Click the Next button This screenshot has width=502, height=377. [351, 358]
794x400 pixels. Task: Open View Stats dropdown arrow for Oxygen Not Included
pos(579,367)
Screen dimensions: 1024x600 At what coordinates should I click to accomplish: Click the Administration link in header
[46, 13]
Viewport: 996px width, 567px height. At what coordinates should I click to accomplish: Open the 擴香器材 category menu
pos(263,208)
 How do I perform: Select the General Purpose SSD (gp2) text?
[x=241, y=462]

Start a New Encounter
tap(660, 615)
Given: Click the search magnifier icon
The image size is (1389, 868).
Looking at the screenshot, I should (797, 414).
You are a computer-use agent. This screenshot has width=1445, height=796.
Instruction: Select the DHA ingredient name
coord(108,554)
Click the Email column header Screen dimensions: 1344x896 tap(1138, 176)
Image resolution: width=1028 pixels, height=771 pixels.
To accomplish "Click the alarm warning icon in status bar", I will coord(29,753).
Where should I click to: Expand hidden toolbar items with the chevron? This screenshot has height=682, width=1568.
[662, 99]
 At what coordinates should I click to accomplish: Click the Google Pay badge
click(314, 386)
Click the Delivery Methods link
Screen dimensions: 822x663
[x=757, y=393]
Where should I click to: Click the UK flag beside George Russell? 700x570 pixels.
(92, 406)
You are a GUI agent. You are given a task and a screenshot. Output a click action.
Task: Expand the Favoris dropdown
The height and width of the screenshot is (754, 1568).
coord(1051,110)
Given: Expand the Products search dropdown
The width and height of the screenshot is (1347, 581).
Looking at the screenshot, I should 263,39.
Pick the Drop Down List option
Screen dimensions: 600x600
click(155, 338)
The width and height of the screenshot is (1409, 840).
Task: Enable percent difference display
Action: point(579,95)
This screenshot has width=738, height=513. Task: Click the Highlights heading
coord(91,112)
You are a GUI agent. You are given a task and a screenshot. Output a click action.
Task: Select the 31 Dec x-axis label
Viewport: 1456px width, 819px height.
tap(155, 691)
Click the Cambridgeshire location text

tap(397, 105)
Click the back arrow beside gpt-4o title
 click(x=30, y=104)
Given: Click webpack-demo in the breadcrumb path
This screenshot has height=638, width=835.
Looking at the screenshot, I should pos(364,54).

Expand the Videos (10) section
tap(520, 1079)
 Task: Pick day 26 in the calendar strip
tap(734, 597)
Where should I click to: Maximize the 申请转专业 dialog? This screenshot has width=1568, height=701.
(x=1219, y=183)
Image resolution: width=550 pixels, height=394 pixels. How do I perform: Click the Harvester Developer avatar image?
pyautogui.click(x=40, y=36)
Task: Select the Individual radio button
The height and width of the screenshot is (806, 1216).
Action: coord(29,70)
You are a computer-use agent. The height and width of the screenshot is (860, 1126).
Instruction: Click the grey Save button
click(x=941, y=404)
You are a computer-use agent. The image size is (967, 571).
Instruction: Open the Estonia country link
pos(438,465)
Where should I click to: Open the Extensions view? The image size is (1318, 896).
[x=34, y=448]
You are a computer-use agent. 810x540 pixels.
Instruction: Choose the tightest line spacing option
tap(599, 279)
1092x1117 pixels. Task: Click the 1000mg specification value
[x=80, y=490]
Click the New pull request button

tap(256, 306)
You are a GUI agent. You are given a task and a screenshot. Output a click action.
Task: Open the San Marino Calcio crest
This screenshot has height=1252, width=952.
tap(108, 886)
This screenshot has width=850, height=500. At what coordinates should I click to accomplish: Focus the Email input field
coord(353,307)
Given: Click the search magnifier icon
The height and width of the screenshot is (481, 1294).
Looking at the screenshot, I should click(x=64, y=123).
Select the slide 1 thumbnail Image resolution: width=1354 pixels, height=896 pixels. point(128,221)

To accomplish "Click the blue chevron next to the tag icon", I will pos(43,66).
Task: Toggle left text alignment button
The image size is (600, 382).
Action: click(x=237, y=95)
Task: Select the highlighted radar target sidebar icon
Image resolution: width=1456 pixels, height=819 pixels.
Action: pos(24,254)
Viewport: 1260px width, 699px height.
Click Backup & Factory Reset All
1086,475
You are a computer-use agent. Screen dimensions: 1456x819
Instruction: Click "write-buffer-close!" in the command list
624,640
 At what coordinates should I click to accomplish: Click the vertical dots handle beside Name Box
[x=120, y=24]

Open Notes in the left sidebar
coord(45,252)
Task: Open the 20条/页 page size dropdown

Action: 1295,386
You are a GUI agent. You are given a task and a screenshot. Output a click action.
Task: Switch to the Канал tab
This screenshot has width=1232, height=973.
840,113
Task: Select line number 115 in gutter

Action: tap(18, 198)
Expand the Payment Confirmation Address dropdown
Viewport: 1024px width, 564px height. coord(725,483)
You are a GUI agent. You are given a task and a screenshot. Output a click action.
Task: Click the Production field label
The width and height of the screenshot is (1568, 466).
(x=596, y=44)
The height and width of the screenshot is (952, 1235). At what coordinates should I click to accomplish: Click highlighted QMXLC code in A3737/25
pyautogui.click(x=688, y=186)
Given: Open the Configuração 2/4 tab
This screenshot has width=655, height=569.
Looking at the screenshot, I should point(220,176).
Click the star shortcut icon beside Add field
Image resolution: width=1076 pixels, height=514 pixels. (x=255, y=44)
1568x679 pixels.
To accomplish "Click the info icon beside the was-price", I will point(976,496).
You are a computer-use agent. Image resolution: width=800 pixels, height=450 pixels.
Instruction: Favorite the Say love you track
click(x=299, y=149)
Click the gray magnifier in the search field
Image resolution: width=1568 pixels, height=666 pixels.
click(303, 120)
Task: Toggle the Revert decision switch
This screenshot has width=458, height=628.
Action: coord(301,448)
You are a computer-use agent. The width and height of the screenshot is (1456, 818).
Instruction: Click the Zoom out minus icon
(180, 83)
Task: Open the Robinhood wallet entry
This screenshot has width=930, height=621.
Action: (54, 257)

» **Task description**
Word for word, give the material above a second time.

» **Answer box**
Click the Next button This screenshot has width=502, height=377. [351, 358]
794x400 pixels. Task: Open View Stats dropdown arrow for Oxygen Not Included
pos(579,367)
Screen dimensions: 1024x600 At what coordinates should I click to accomplish: Click the Administration link in header
[46, 13]
Viewport: 996px width, 567px height. At what coordinates should I click to accomplish: Open the 擴香器材 category menu
pos(263,208)
 How do I perform: Select the General Purpose SSD (gp2) text?
[x=241, y=462]

Start a New Encounter
tap(660, 615)
Given: Click the search magnifier icon
The image size is (1389, 868).
Looking at the screenshot, I should (797, 414).
You are a computer-use agent. This screenshot has width=1445, height=796.
Instruction: Select the DHA ingredient name
coord(108,554)
Click the Email column header Screen dimensions: 1344x896 tap(1138, 176)
Image resolution: width=1028 pixels, height=771 pixels.
To accomplish "Click the alarm warning icon in status bar", I will coord(29,753).
Where should I click to: Expand hidden toolbar items with the chevron? This screenshot has height=682, width=1568.
[662, 99]
 At what coordinates should I click to accomplish: Click the Google Pay badge
click(314, 386)
Click the Delivery Methods link
Screen dimensions: 822x663
[x=757, y=393]
Where should I click to: Click the UK flag beside George Russell? 700x570 pixels.
(92, 406)
You are a GUI agent. You are given a task and a screenshot. Output a click action.
Task: Expand the Favoris dropdown
The height and width of the screenshot is (754, 1568).
coord(1051,110)
Given: Expand the Products search dropdown
The width and height of the screenshot is (1347, 581).
Looking at the screenshot, I should 263,39.
Pick the Drop Down List option
Screen dimensions: 600x600
click(155, 338)
The width and height of the screenshot is (1409, 840).
Task: Enable percent difference display
Action: point(579,95)
This screenshot has width=738, height=513. Task: Click the Highlights heading
coord(91,112)
You are a GUI agent. You are given a task and a screenshot. Output a click action.
Task: Select the 31 Dec x-axis label
Viewport: 1456px width, 819px height.
tap(155, 691)
Click the Cambridgeshire location text

tap(397, 105)
Click the back arrow beside gpt-4o title
 click(x=30, y=104)
Given: Click webpack-demo in the breadcrumb path
This screenshot has height=638, width=835.
Looking at the screenshot, I should pos(364,54).

Expand the Videos (10) section
tap(520, 1079)
 Task: Pick day 26 in the calendar strip
tap(734, 597)
Where should I click to: Maximize the 申请转专业 dialog? This screenshot has width=1568, height=701.
(x=1219, y=183)
Image resolution: width=550 pixels, height=394 pixels. How do I perform: Click the Harvester Developer avatar image?
pyautogui.click(x=40, y=36)
Task: Select the Individual radio button
The height and width of the screenshot is (806, 1216).
Action: coord(29,70)
You are a computer-use agent. The height and width of the screenshot is (860, 1126).
Instruction: Click the grey Save button
click(x=941, y=404)
You are a computer-use agent. The image size is (967, 571).
Instruction: Open the Estonia country link
pos(438,465)
Where should I click to: Open the Extensions view? The image size is (1318, 896).
[x=34, y=448]
You are a computer-use agent. 810x540 pixels.
Instruction: Choose the tightest line spacing option
tap(599, 279)
1092x1117 pixels. Task: Click the 1000mg specification value
[x=80, y=490]
Click the New pull request button

tap(256, 306)
You are a GUI agent. You are given a task and a screenshot. Output a click action.
Task: Open the San Marino Calcio crest
This screenshot has height=1252, width=952.
tap(108, 886)
This screenshot has width=850, height=500. At what coordinates should I click to accomplish: Focus the Email input field
coord(353,307)
Given: Click the search magnifier icon
The height and width of the screenshot is (481, 1294).
Looking at the screenshot, I should click(x=64, y=123).
Select the slide 1 thumbnail Image resolution: width=1354 pixels, height=896 pixels. point(128,221)

To accomplish "Click the blue chevron next to the tag icon", I will pos(43,66).
Task: Toggle left text alignment button
The image size is (600, 382).
Action: click(x=237, y=95)
Task: Select the highlighted radar target sidebar icon
Image resolution: width=1456 pixels, height=819 pixels.
Action: pos(24,254)
Viewport: 1260px width, 699px height.
Click Backup & Factory Reset All
1086,475
You are a computer-use agent. Screen dimensions: 1456x819
Instruction: Click "write-buffer-close!" in the command list
624,640
 At what coordinates should I click to accomplish: Click the vertical dots handle beside Name Box
[x=120, y=24]

Open Notes in the left sidebar
coord(45,252)
Task: Open the 20条/页 page size dropdown

Action: 1295,386
You are a GUI agent. You are given a task and a screenshot. Output a click action.
Task: Switch to the Канал tab
This screenshot has width=1232, height=973.
840,113
Task: Select line number 115 in gutter

Action: tap(18, 198)
Expand the Payment Confirmation Address dropdown
Viewport: 1024px width, 564px height. coord(725,483)
You are a GUI agent. You are given a task and a screenshot. Output a click action.
Task: Click the Production field label
The width and height of the screenshot is (1568, 466).
(x=596, y=44)
The height and width of the screenshot is (952, 1235). At what coordinates should I click to accomplish: Click highlighted QMXLC code in A3737/25
pyautogui.click(x=688, y=186)
Given: Open the Configuração 2/4 tab
This screenshot has width=655, height=569.
Looking at the screenshot, I should point(220,176).
Click the star shortcut icon beside Add field
Image resolution: width=1076 pixels, height=514 pixels. (x=255, y=44)
1568x679 pixels.
To accomplish "Click the info icon beside the was-price", I will point(976,496).
You are a computer-use agent. Image resolution: width=800 pixels, height=450 pixels.
Instruction: Favorite the Say love you track
click(x=299, y=149)
Click the gray magnifier in the search field
Image resolution: width=1568 pixels, height=666 pixels.
click(303, 120)
Task: Toggle the Revert decision switch
This screenshot has width=458, height=628.
Action: coord(301,448)
You are a computer-use agent. The width and height of the screenshot is (1456, 818).
Instruction: Click the Zoom out minus icon
(180, 83)
Task: Open the Robinhood wallet entry
This screenshot has width=930, height=621.
Action: (54, 257)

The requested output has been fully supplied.